Потянулись предместья, мелкие дома, склады, пакгаузы, караульные будки, дворники, счищавшие снег, набережные Невы и река, скованная льдом, серый шпиль Петропавловки на фоне белого неба, наконец, Мойка и начало Невского проспекта. Дом, нет, почти дворец Александра Сергеевича. Три этажа, средний — высокий, как целых два, окна удлиненные, сверху — затейливая лепнина, восемь полуколонн, обрамляющие парадный подъезд, над которым — балкончик. Меньше, чем дворцы императоров, но совсем не хуже.
Куча лакеев, выбежавших навстречу. Старенький привратник. Сам дворецкий. Кланяются, приветствуют, помогают выбраться из саней. Целый церемониал.
А внутри — отец, посреди парадной мраморной лестницы. Совершенно не постарел за эти годы. Только седины в волосах прибавилось (вышел он в камзоле, но без парика, по-домашнему). Нет еще шестидесяти. Бодрый мужчина в расцвете сил. Смотрит весело, живо. Руки распахнул для объятий.
Первым делом, конечно, Попо. Трижды поцеловались по-православному. Александр Сергеевич щелкнул языком:
— Возмужал, подрос. Молодой мужчинка. Даже и не верится. Как я рад твоему приезду! Всё теперь будет хорошо.

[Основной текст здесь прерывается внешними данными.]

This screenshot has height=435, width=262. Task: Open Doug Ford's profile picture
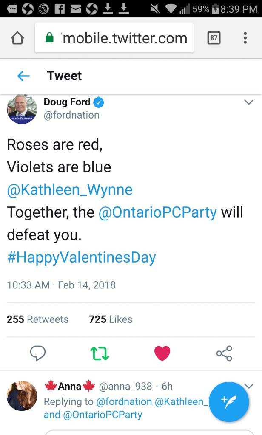tap(22, 109)
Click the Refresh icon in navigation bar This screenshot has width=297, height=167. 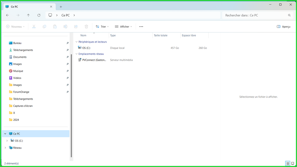pyautogui.click(x=39, y=15)
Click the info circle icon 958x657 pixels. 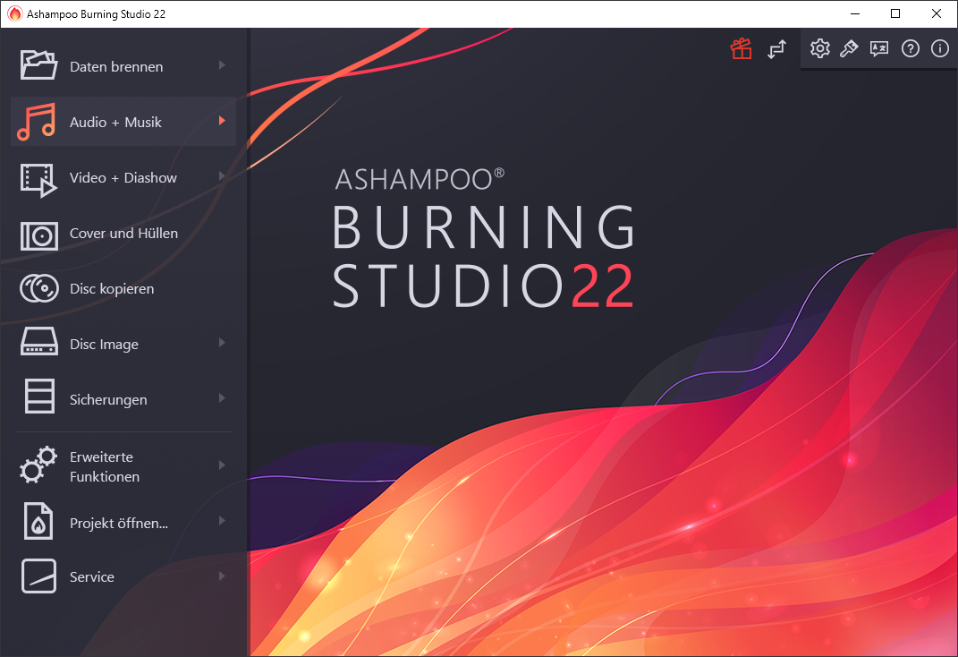(x=939, y=48)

Новосильцева приобнял, и без поцелуев. Сжал плечо:
— Молодец, хвалю. Отблагодарю щедро.
— Полно, дядюшка, я не за награды старался.
— Благородный труд должен быть отмечен.
С Воронихиным поначалу просто раскланялся, но потом не удержался, обнял одной рукой и похлопал одобрительно по спине:
— Тоже молодец. Знаю, что, в отличие от нашего бедокура, занимался прилежно. Очень пригодится. Я замыслил перестройку дворца. И твои таланты мне необходимы.
— Можете рассчитывать на меня, ваша светлость.
Перешли в столовую залу, где накрытый стол ломился от яств. Ели, пили и делились впечатлениями. Воронихин принес два своих альбома (остальные, под сотню, были еще не распакованы) и показывал свежие рисунки. Все смотрели их с восхищением.
— Это дар Божий, — говорил Новосильцев. — Ты отмечен Его перстом.
— Гений, гений, — соглашался Строганов-старший. — Он еще прославит нашу Россию, точно Леонардо да Винчи — Италию.
А когда пирующие понемногу размякли от съеденного и выпитого (и особенно Николай, перебравший лишку и отправленный к себе в комнату, взятый лакеями под белы руки), папа с сыном уединились у него в кабинете. Слуги подали кофе в миниатюрных чашечках. Александр Сергеевич пододвинул Павлу лакированную шкатулку с сигарами.
— Куришь, мальчик?
— Нет, мерси. Баловался трубочкой, но привыкнуть пока не смог.
— Ну и правильно. Нечего легкие забивать всякой дрянью. Я ведь тоже не табакур. Это для гостей, для раскрепощения. Чтобы говорить с ними откровенно.
— Можешь говорить со мной откровенно без табака.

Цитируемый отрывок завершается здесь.